▶ Tarefas:
1. Enumere todas as vantagens dos CBDCs apresentadas no texto sobre os CBDCs, mais abaixo.
2. Segundo o texto sobre os CBDCs, qual é o nome do CBDC da China que entrou em fase de testes?
3. Prossiga o texto sobre os CBDCs a partir da última frase apresentada.

▶ Texto extraído:
******

Vários países estão a desenvolver e testar os seus próprios CBDCs. O Pagamento Eletrónico em Moeda Digital (DCEP) da China entrou em fase de testes e deverá tornar-se o primeiro CBDC oficialmente implementado no mundo.
Economias como a dos Estados Unidos, União Europeia e Japão também investigam e discutem ativamente as suas moedas digitais. As razões para as promover variam, incluindo mais eficiência nos sistemas de pagamento, reforço da inclusão financeira, combate às atividades ilegais e abordagem aos desafios das criptomoedas e stablecoins.
Vantagens e desafios dos CBDCS
Vantagens:
1 – Estabilidade e Segurança: são emitidos e apoiados pelo Estado, o que lhes confere vantagem significativa na estabilidade do valor e na segurança. Contrastam fortemente com criptomoedas como o Bitcoin, extremamente voláteis.
2 – Ferramenta política: fornecem aos bancos centrais uma nova ferramenta política, que permite operações monetárias mais flexíveis. Por exemplo, os bancos centrais podem estimular a economia emitindo diretamente CBDCs, sem bancos comerciais como intermediários.
3 – Inclusão financeira: especialmente em regiões com poucos bancos, as populações sem conta bancária podem mais facilmente aceder aos serviços financeiros, integrando-se na economia dominante.
4 – Combate às atividades ilegais: sendo totalmente rastreáveis, bancos centrais e governos podem combater de forma mais eficaz atividades ilegais, como branqueamento de capitais, financiamento ao terrorismo e evasão fiscal.
Desafios:
1 – Preocupações com a privacidade: apesar das vantagens no combate às atividades ilegais, a sua rastreabilidade levanta preocupações sobre a privacidade. O equilíbrio entre a proteção da privacidade e a transparência das transações é um desafio importante.
2 – Riscos técnicos e segurança: se um sistema CBDC for hackeado, ou sofrer falha técnica, poderá ter implicações significativas na estabilidade financeira nacional.
3 – Impacto no sistema bancário: a sua introdução pode ter efeitos profundos nos modelos de negócio dos bancos comerciais, uma vez que indivíduos e empresas podem armazenar fundos em moeda digital em vez de contas bancárias tradicionais.
Características e desafios das criptomoedas
Criptomoedas como Bitcoin e Ethereum diferem fundamentalmente dos CBDCs porque não possuem uma autoridade emissora única e as transações são transparentes e irreversíveis. Essas características conferem vantagens às criptomoedas, em situações que os CBDCs não conseguem igualar.

******

▶ Excertos dos dados:
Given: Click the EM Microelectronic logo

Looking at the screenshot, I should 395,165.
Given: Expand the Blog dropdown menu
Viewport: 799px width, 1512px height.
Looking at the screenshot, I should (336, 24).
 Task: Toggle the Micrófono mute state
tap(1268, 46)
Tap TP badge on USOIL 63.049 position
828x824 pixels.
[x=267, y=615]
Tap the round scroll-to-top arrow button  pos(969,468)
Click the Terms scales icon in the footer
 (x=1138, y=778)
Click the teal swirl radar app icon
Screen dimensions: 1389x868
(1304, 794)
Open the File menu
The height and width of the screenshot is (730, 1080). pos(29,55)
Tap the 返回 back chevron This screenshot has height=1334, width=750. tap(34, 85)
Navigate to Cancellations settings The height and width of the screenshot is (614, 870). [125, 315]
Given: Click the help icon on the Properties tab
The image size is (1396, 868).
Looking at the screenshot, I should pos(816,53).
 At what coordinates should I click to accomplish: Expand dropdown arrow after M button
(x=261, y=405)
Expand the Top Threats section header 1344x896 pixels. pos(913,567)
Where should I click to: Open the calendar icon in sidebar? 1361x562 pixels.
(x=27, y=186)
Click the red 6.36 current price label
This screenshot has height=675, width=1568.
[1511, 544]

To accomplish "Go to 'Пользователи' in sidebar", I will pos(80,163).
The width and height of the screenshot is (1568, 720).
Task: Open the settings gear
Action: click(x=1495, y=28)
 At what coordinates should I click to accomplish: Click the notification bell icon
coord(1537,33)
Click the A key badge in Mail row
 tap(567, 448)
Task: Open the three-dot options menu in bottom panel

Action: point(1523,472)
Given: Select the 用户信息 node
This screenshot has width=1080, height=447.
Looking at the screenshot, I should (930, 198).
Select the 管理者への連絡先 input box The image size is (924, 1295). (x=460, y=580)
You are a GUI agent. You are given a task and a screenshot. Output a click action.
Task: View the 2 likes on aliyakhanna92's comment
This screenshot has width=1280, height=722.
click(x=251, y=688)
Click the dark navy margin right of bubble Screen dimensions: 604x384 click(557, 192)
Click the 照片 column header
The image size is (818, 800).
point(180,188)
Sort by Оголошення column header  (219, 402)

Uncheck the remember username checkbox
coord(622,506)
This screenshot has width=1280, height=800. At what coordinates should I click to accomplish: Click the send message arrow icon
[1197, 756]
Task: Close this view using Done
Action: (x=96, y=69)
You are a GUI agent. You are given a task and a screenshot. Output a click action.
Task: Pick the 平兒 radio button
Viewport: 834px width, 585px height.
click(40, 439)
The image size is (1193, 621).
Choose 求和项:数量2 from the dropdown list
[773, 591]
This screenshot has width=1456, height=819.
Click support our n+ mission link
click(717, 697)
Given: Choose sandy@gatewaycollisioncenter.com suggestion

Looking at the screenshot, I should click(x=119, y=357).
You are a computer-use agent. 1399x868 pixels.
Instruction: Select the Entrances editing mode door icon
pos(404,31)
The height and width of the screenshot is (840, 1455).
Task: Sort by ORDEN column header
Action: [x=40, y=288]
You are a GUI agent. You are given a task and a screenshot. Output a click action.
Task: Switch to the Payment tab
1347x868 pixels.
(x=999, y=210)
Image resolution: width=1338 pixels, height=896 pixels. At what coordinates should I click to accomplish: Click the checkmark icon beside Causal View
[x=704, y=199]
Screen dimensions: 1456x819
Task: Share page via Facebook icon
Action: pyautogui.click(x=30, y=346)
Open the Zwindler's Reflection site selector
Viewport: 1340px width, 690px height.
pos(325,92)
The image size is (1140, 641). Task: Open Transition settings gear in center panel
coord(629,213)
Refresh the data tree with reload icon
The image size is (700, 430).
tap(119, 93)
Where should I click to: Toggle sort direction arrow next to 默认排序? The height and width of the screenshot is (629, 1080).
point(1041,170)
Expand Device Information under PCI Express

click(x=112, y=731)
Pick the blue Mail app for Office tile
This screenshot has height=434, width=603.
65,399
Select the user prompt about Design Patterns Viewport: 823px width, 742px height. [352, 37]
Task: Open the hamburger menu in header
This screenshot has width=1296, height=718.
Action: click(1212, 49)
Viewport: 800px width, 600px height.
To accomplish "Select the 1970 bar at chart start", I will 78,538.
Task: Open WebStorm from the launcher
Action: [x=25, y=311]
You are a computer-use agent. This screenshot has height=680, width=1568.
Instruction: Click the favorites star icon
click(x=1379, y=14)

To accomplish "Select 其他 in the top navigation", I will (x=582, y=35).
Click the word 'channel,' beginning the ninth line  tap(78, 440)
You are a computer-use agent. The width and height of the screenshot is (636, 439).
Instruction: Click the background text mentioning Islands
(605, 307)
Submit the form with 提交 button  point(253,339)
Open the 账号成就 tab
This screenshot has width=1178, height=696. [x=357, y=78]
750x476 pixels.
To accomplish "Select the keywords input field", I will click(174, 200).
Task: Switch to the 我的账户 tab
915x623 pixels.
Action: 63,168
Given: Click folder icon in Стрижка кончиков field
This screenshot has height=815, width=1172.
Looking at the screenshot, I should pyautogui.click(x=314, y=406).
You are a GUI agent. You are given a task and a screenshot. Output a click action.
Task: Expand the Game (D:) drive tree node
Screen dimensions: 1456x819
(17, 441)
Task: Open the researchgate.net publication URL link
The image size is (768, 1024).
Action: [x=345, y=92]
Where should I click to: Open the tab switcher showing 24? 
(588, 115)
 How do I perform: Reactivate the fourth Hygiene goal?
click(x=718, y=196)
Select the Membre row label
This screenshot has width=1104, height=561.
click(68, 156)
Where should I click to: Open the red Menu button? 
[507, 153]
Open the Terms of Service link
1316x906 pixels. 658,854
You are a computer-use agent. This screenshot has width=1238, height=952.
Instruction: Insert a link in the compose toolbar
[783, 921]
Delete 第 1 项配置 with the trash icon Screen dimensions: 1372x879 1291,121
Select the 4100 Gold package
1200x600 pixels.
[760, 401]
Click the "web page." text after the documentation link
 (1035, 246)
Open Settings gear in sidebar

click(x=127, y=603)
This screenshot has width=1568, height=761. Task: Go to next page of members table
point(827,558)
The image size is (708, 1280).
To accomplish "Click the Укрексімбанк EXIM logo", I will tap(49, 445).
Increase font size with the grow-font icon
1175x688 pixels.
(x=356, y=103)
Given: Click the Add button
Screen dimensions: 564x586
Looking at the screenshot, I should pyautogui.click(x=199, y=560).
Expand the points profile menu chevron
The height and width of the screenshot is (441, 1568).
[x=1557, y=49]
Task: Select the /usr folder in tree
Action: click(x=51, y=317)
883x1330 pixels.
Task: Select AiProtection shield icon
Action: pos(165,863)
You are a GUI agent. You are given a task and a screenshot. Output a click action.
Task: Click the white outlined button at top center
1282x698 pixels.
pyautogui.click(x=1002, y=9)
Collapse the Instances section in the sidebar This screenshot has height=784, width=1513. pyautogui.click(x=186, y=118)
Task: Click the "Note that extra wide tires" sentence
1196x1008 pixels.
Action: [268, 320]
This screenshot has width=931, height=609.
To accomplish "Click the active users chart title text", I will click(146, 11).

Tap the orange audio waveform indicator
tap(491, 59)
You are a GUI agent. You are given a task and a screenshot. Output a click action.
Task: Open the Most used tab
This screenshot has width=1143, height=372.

******

▶ Respostas:
1.
- Estabilidade e Segurança
- Ferramenta política
- Inclusão financeira
- Combate às atividades ilegais

2. Pagamento Eletrónico em Moeda Digital (DCEP).

3.
Características:
1 – Descentralização: a maior vantagem das criptomoedas reside na sua natureza descentralizada; não são controladas por governos ou autoridades centrais; as transações são verificadas coletivamente pelos participantes globais, aumentando a resistência à censura e ao controlo.
2 – Global e sem fronteiras: circulam livremente por todo o mundo, sem procedimentos complicados e altos custos associados aos sistemas financeiros tradicionais. Isso torna as criptomoedas uma escolha ideal para pagamentos e remessas internacionais.
3 – Inovação e flexibilidade: o espaço das criptomoedas está repleto de inovação, com várias aplicações financeiras descentralizadas (DeFi) e tecnologias de contratos inteligentes que fornecem aos utilizadores diversos serviços financeiros, muitas vezes não disponíveis nos sistemas tradicionais.
Desafios:
1. Volatilidade de preços: o seu valor é altamente volátil, o que torna difícil servirem de reserva estável
2 – Incerteza regulatória: devido à natureza descentralizada das criptomoedas, as políticas regulatórias variam amplamente entre governos de todo o mundo, criando a incerteza considerável no mercado e dificultando a sua adoção generalizada.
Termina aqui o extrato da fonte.